##### EXERCISE MATERIAL #####

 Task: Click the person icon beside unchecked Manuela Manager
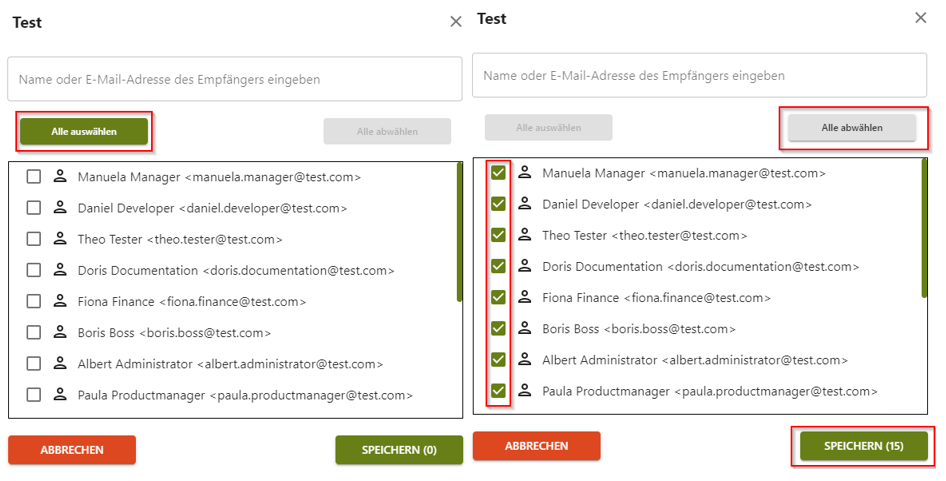coord(59,177)
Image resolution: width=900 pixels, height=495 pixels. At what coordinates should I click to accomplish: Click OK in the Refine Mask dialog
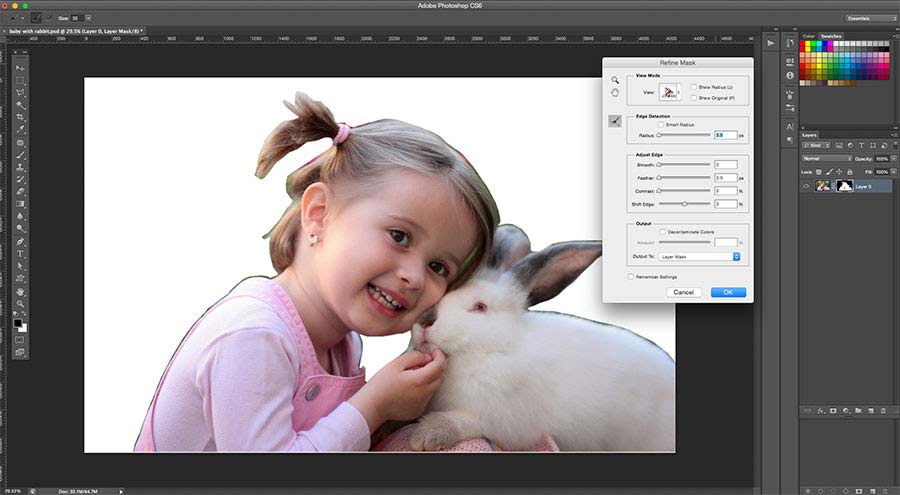728,292
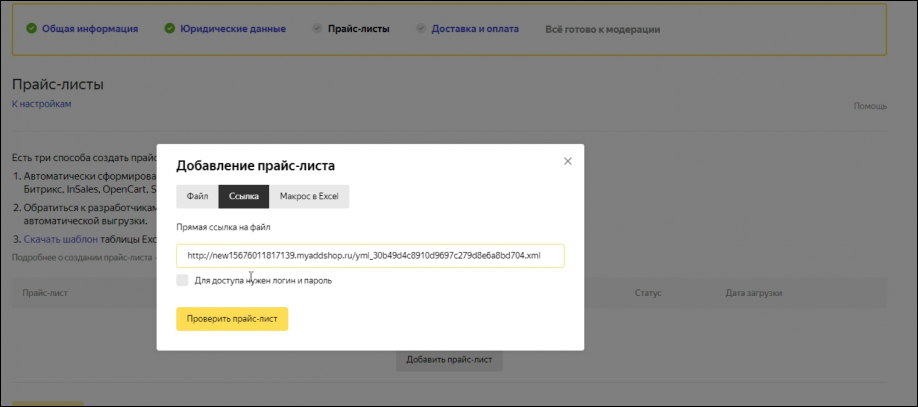Screen dimensions: 918x407
Task: Open the Макрос в Excel tab
Action: pos(309,197)
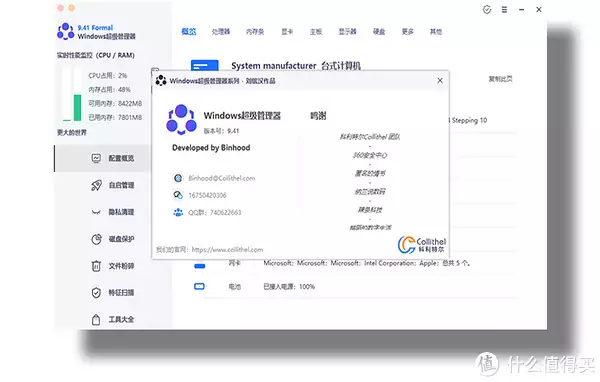Open the 工具大全 toolbox icon

(96, 319)
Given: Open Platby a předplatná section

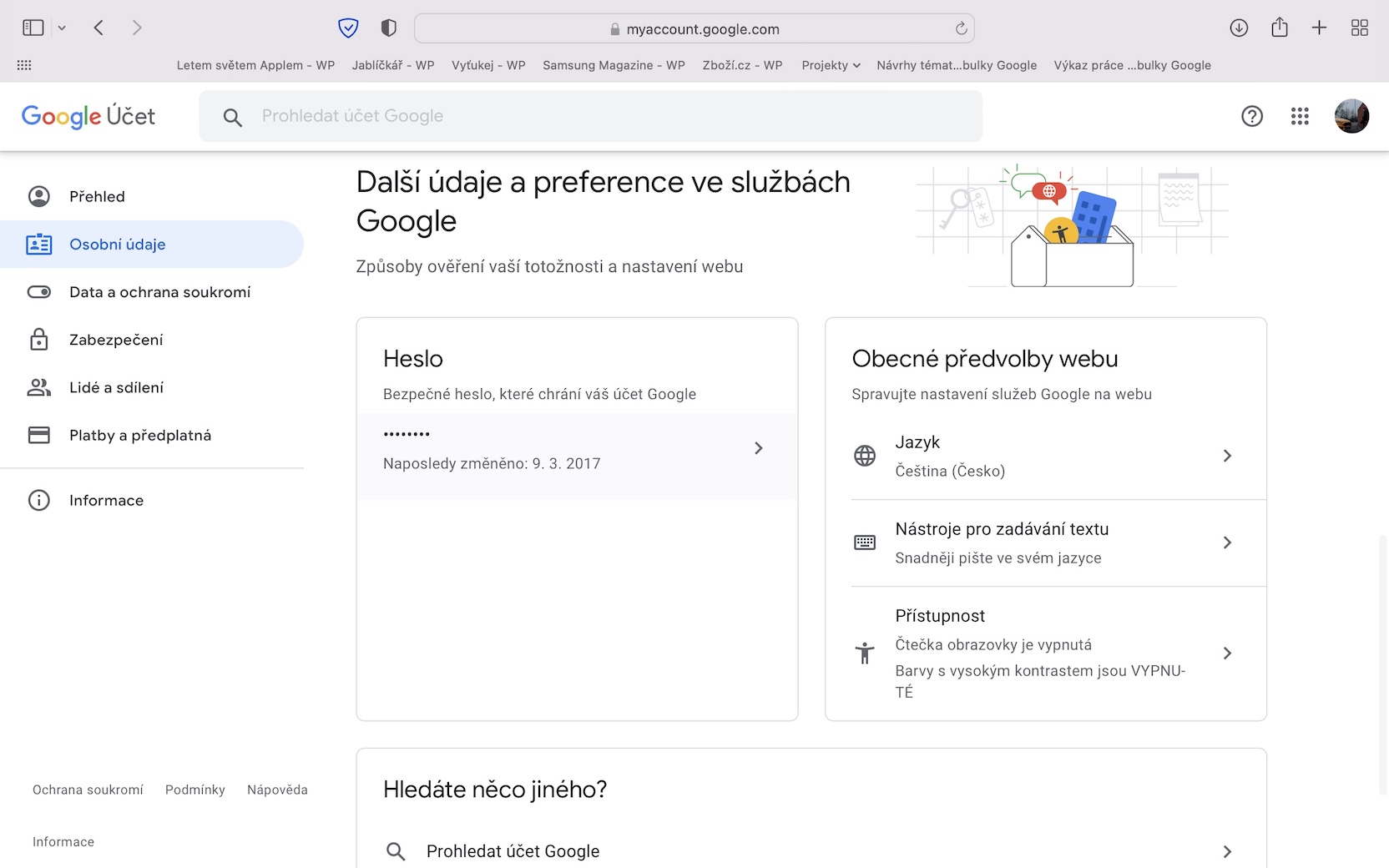Looking at the screenshot, I should [140, 435].
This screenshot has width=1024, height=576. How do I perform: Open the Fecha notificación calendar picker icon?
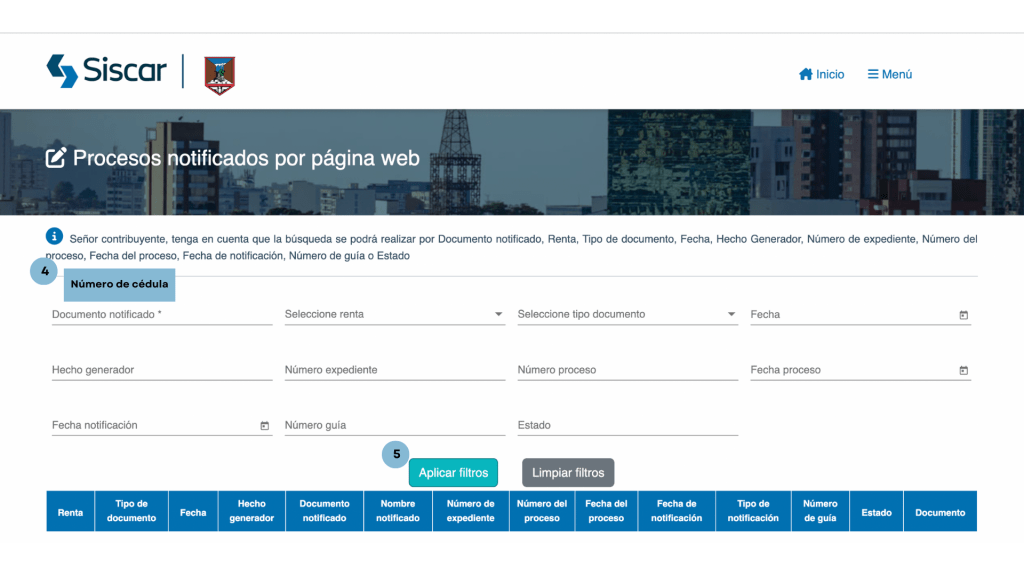pyautogui.click(x=265, y=426)
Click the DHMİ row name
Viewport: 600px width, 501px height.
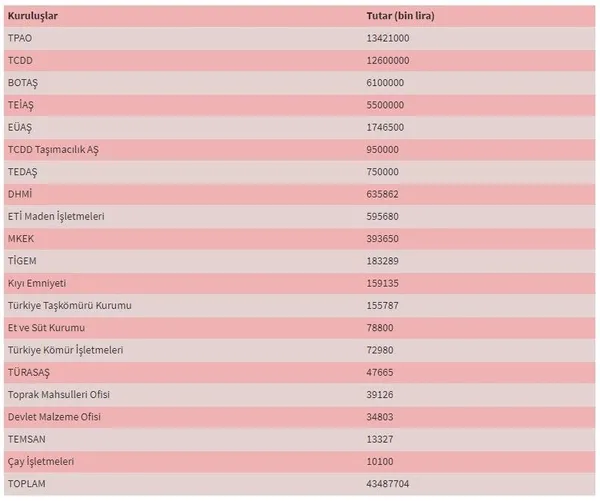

#####

YOUR TASK: Up to and including the last line of the listing, starting at the line with "Image resolution: width=900", extract every line exactly and leave out the pictures.

RESPONSE AREA:
Image resolution: width=900 pixels, height=495 pixels. At what coordinates should I click to accomplish: Click OK in the Refine Mask dialog
728,292
Screen dimensions: 918x407
Task: Open the Макрос в Excel tab
Action: pos(309,197)
Open the 工具大全 toolbox icon

(96, 319)
Given: Open Platby a předplatná section

Looking at the screenshot, I should [140, 435].
This screenshot has width=1024, height=576. How do I perform: Open the Fecha notificación calendar picker icon?
pyautogui.click(x=265, y=426)
Click the DHMİ row name
Viewport: 600px width, 501px height.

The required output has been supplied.